> What is expected: Retype the records below exactly as they stand, omitting the pictures.

[Input material Boundary: Start]

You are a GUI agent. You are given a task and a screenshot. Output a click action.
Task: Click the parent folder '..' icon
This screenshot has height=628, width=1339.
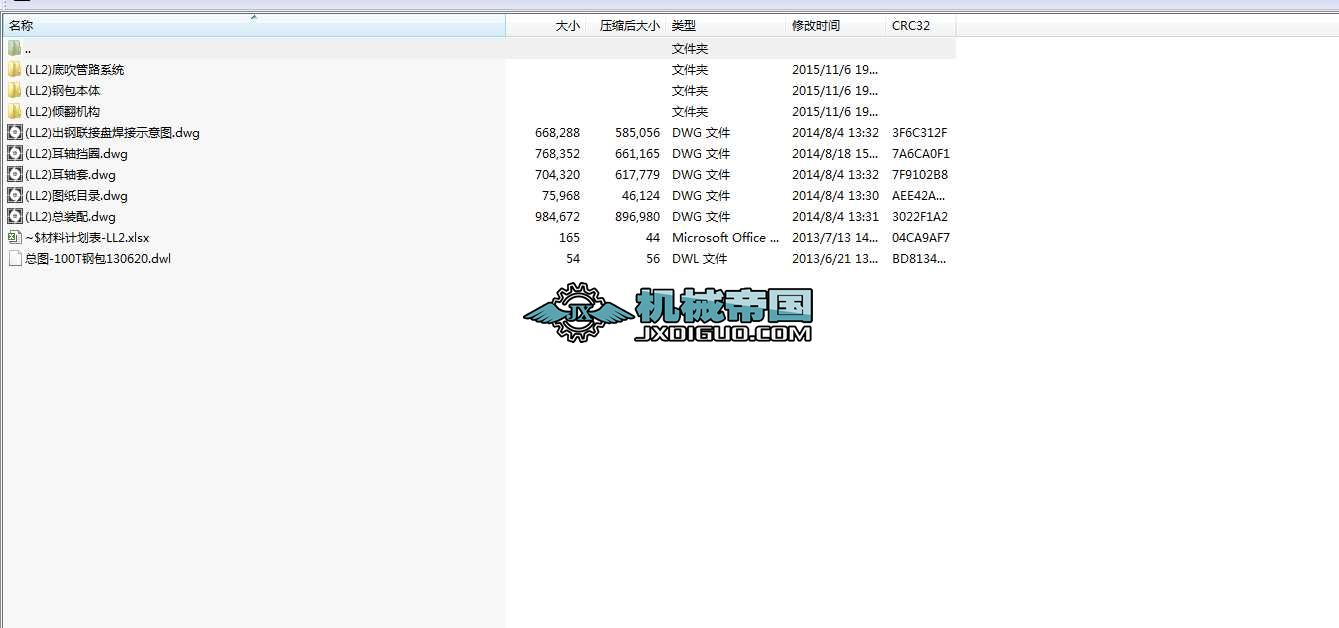tap(14, 48)
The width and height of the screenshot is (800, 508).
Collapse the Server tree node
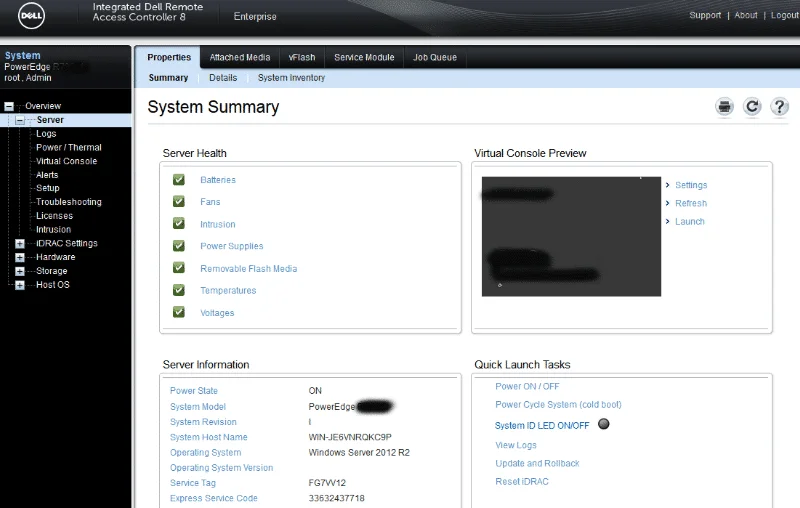point(20,120)
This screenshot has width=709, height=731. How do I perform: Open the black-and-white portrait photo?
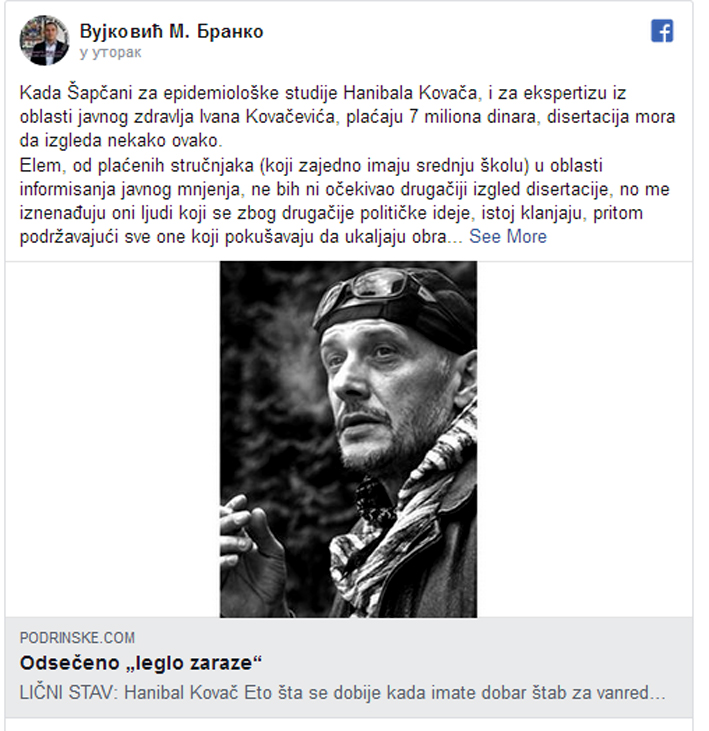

[Input material Boundary: End]

> Completed exercise:
You are a GUI agent. You are given a task and a screenshot. Output a click action.
Task: Click the parent folder '..' icon
This screenshot has height=628, width=1339.
tap(14, 48)
The width and height of the screenshot is (800, 508).
Collapse the Server tree node
point(20,120)
This screenshot has width=709, height=731. How do I perform: Open the black-and-white portrait photo?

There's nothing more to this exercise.